Stated exercise:
Reproduce every line of the entries below word for word, but leave the pictures out.

Records for this exercise:
===

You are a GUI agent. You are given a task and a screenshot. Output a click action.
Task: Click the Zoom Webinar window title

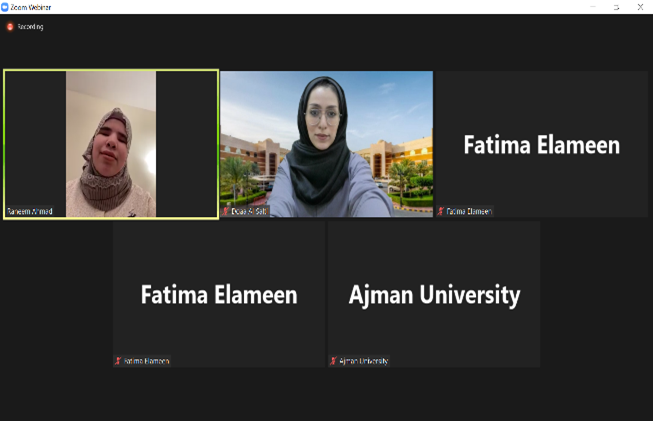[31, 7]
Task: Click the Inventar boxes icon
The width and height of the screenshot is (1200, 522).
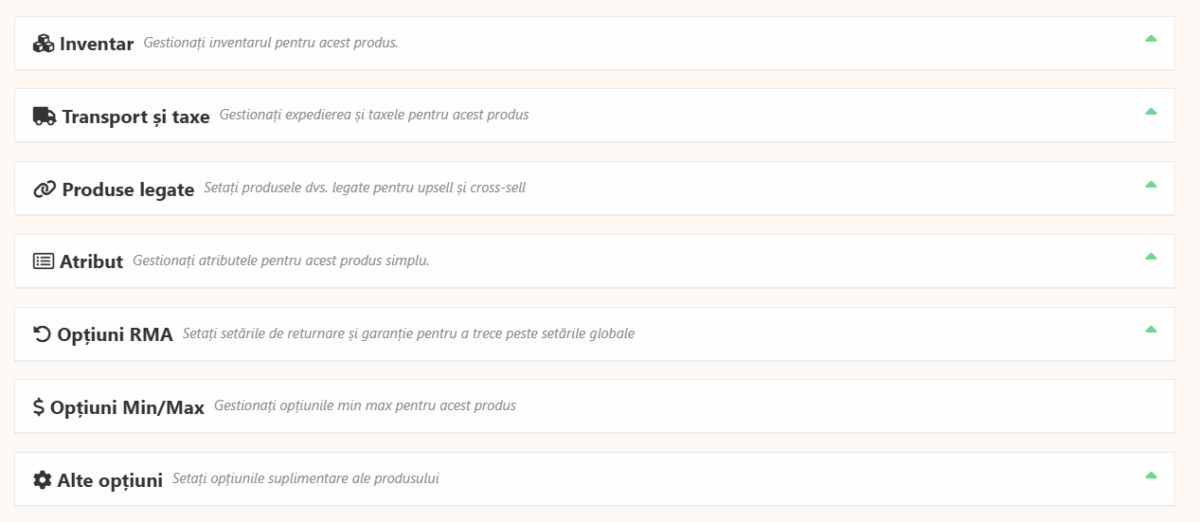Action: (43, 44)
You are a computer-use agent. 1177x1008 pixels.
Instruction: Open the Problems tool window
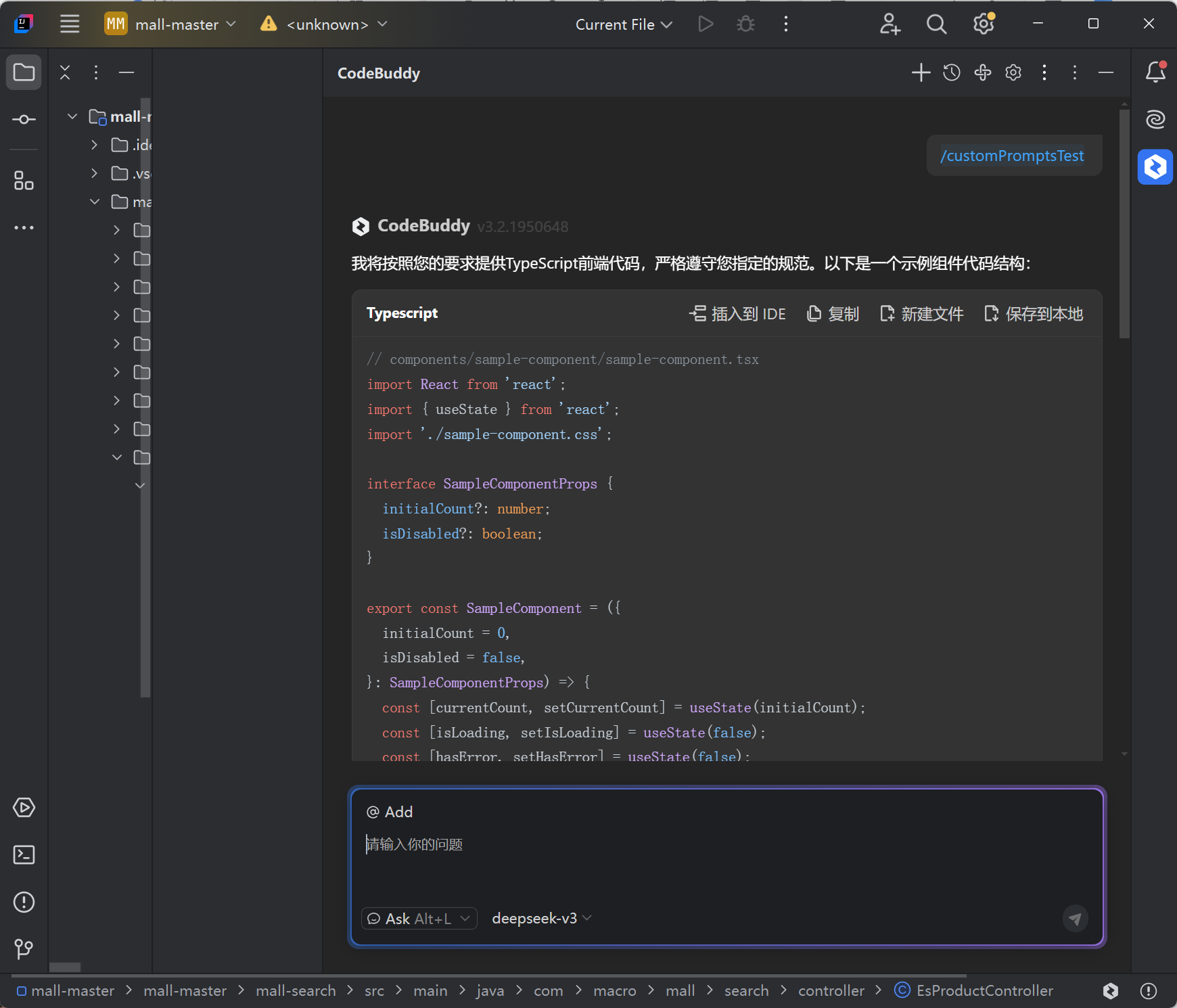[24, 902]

===

Output for this exercise:
You are a GUI agent. You are given a task and a screenshot. Output a click action.
Task: Click the Zoom Webinar window title

[31, 7]
Task: Click the Inventar boxes icon
The width and height of the screenshot is (1200, 522).
Action: (43, 44)
You are a computer-use agent. 1177x1008 pixels.
Instruction: Open the Problems tool window
[24, 902]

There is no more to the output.